— SOURCE DOCUMENT —
US Treasury Adjusts Debt Estimates
The US Treasury has revised its debt issuance forecast for the current quarter, reducing its borrowing estimate while raising the debt it had previously projected for the quarter ending June 30. This comes ahead of Wednesday's Quarterly Refunding Announcement. The Treasury continues to anticipate a $700 billion cash balance at the end of the year, just before the federal debt ceiling comes into effect again.
Debt Projections for 2025
As we move into 2025, the Treasury expects to raise $823 billion in new debt in the first calendar quarter. This is largely due to the expectation that the Treasury cash balance will increase by $150 billion to $850 billion. This projection does not account for another potential debt ceiling crisis, which could significantly lower the cash balance in Q1 and subsequent quarters.

— EXERCISE REQUIREMENTS —
A) Copy the stretch of the Treasury debt text from "US Treasury Adjusts" through "and subsequent quarters.", replacing "cash balance" with "cash holdings".
B) Which dollar amounts does the Treasury debt text mention? List them all.

— Word and element locating data —
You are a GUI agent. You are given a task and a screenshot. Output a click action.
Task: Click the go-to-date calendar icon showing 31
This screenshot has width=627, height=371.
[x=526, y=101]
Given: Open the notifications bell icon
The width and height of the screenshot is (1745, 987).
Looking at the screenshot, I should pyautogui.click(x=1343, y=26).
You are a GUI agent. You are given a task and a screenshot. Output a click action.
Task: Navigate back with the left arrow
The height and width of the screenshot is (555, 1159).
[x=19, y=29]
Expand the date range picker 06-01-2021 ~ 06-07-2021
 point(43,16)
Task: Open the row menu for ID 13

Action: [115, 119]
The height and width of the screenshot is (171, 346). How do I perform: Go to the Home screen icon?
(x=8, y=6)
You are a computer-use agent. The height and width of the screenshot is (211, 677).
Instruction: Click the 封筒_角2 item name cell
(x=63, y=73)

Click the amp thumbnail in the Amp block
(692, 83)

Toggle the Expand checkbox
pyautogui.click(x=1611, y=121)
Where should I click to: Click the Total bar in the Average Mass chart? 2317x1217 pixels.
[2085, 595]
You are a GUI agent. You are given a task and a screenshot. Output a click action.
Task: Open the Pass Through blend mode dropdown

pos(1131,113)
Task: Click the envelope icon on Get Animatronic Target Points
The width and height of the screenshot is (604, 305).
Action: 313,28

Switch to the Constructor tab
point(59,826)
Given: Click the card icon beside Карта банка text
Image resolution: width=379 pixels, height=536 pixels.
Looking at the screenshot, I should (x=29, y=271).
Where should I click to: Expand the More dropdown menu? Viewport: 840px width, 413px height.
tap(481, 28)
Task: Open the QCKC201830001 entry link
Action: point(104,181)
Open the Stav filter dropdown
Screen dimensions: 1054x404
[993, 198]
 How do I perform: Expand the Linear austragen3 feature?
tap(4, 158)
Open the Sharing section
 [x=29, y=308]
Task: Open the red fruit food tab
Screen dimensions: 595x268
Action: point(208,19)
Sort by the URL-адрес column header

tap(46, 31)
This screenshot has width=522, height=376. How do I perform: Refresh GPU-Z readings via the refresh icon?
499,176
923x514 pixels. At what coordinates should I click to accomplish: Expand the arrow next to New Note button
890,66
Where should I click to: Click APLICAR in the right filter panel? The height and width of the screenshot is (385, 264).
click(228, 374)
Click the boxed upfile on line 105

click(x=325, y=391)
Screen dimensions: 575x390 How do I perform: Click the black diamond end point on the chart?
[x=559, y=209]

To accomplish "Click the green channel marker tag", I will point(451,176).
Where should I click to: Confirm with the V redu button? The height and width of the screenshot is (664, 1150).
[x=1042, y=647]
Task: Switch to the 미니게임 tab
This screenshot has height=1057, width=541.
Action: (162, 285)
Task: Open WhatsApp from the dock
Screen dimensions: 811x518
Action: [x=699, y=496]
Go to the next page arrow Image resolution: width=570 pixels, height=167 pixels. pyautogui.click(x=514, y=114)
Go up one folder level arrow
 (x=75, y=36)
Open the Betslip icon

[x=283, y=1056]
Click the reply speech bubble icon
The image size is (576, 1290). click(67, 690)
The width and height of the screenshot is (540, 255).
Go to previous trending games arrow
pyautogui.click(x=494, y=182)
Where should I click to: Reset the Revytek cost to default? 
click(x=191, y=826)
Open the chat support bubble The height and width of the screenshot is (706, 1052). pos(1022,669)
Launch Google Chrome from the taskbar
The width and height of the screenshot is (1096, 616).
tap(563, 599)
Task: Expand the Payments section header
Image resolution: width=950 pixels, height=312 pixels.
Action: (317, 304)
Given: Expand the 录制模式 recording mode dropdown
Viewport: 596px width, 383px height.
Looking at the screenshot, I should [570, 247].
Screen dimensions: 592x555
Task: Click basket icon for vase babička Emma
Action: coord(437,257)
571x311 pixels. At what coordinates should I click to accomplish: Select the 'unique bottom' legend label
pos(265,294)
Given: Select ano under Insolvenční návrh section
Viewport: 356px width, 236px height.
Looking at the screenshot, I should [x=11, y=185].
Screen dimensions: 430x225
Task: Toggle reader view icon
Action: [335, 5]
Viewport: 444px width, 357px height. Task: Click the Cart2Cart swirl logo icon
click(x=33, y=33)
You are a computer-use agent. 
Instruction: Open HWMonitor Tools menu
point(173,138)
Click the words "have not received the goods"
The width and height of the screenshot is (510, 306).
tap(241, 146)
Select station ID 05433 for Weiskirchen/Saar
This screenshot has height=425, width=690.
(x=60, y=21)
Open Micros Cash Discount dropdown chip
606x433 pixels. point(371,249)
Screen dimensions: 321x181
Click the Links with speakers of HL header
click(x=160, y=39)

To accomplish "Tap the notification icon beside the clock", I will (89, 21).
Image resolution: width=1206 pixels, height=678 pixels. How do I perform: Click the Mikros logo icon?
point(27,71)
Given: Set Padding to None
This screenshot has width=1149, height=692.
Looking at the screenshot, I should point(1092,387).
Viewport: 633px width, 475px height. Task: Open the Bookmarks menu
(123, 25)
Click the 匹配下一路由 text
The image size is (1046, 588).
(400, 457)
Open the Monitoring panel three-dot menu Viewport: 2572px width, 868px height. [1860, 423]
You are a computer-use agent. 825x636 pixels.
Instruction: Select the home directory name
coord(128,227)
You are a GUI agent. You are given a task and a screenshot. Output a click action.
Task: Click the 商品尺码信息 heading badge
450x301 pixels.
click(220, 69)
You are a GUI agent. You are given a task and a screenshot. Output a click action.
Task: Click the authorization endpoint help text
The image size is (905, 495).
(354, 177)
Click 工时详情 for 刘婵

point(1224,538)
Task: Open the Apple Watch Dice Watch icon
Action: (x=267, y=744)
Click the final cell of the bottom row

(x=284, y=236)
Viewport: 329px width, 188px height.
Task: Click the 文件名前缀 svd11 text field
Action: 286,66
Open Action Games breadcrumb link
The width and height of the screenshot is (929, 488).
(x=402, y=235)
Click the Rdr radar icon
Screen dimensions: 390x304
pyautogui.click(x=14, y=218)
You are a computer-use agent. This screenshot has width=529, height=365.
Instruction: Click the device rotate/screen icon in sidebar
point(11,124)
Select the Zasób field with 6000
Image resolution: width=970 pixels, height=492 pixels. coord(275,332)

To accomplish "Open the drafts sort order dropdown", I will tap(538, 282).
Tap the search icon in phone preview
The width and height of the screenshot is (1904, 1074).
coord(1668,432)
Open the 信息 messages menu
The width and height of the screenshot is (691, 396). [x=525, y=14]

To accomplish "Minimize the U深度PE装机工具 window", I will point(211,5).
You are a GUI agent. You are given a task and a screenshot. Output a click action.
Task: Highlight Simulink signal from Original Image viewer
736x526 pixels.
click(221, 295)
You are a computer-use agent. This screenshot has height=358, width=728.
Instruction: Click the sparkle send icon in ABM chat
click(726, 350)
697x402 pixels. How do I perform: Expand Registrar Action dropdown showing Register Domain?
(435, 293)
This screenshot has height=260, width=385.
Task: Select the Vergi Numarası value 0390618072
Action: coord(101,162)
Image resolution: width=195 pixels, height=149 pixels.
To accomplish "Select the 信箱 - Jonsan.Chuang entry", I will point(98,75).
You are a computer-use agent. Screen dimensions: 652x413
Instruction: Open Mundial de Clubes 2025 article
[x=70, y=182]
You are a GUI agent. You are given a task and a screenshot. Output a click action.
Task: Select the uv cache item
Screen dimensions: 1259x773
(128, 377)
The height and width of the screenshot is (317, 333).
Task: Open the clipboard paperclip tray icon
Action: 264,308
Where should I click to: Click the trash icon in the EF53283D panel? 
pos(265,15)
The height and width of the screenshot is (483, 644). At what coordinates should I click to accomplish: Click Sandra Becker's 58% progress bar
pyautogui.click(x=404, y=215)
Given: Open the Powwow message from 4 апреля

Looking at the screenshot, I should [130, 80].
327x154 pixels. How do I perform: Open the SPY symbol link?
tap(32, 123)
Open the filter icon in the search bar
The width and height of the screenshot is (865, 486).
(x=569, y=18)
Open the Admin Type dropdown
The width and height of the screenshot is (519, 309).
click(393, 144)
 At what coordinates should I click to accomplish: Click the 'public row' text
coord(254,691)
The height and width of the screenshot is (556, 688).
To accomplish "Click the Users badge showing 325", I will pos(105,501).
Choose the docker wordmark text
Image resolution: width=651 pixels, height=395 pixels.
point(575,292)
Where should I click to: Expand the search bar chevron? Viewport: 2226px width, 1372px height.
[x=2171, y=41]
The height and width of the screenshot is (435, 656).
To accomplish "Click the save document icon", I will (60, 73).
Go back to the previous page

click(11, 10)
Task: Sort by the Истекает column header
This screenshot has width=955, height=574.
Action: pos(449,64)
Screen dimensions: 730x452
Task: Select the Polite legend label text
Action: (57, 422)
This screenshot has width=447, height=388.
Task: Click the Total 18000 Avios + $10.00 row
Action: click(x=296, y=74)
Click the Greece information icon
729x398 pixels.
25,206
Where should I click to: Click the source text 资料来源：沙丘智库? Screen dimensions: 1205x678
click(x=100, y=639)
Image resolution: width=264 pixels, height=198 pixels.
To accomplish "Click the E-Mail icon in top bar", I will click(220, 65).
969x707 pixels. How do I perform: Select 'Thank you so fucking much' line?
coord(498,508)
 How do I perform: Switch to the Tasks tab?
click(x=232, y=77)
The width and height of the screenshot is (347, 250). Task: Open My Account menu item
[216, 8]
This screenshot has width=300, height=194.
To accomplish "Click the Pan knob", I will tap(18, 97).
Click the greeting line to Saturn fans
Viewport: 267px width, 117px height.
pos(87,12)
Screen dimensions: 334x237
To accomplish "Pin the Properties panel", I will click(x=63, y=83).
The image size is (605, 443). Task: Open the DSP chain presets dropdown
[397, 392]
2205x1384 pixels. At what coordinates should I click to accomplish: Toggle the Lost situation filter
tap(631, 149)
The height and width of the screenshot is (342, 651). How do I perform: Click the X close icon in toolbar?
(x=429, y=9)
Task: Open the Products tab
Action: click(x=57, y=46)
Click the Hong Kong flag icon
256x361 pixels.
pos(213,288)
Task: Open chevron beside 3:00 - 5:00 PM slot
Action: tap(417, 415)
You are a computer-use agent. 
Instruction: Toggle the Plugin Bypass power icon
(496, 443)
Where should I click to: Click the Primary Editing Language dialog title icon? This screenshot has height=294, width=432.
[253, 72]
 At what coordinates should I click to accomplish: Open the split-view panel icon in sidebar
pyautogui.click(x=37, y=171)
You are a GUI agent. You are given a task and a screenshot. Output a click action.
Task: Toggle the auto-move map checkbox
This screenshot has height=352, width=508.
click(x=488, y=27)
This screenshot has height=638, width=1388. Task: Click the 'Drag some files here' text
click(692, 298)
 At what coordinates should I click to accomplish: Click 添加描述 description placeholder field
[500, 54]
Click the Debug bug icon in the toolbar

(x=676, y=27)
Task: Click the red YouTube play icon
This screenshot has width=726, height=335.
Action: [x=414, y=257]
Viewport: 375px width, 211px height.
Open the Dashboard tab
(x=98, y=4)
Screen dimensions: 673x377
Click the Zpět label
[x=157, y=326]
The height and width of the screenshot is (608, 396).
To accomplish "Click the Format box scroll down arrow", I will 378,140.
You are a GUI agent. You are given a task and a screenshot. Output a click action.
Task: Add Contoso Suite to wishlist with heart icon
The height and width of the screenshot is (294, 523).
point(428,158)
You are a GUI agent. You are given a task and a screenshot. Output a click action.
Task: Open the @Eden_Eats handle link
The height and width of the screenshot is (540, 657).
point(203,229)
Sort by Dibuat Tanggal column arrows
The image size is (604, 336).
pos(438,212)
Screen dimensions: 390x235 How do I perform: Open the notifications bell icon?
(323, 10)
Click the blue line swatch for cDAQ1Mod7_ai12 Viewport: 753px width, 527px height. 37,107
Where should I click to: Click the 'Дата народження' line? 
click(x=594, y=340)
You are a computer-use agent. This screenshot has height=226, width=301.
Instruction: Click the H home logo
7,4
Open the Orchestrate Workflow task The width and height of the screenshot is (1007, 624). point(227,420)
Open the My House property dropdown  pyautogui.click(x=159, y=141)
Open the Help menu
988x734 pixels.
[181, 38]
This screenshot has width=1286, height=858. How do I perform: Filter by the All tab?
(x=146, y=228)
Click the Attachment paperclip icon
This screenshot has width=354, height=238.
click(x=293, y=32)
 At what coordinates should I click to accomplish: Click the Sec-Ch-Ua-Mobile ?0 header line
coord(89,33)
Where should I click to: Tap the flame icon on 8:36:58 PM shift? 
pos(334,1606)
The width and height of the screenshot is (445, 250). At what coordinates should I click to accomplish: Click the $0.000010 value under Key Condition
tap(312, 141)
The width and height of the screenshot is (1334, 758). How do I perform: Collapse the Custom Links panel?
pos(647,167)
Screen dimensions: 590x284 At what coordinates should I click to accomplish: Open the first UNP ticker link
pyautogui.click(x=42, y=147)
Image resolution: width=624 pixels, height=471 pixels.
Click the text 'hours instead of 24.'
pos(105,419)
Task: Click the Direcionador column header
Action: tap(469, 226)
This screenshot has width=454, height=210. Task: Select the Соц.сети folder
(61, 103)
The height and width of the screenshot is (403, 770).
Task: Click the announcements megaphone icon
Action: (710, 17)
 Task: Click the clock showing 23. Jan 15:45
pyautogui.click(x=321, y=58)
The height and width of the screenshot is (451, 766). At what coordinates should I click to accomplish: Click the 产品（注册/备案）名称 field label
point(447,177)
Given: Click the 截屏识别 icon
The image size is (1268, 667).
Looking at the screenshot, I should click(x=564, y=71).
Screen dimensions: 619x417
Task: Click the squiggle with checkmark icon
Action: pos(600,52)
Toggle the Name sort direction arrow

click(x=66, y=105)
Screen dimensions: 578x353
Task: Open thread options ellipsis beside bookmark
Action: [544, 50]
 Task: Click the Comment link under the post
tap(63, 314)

— COMPLETE ANSWERS —
A)
US Treasury Adjusts Debt Estimates
The US Treasury has revised its debt issuance forecast for the current quarter, reducing its borrowing estimate while raising the debt it had previously projected for the quarter ending June 30. This comes ahead of Wednesday's Quarterly Refunding Announcement. The Treasury continues to anticipate a $700 billion cash holdings at the end of the year, just before the federal debt ceiling comes into effect again.
Debt Projections for 2025
As we move into 2025, the Treasury expects to raise $823 billion in new debt in the first calendar quarter. This is largely due to the expectation that the Treasury cash holdings will increase by $150 billion to $850 billion. This projection does not account for another potential debt ceiling crisis, which could significantly lower the cash holdings in Q1 and subsequent quarters.

B)
$700 billion
$823 billion
$150 billion
$850 billion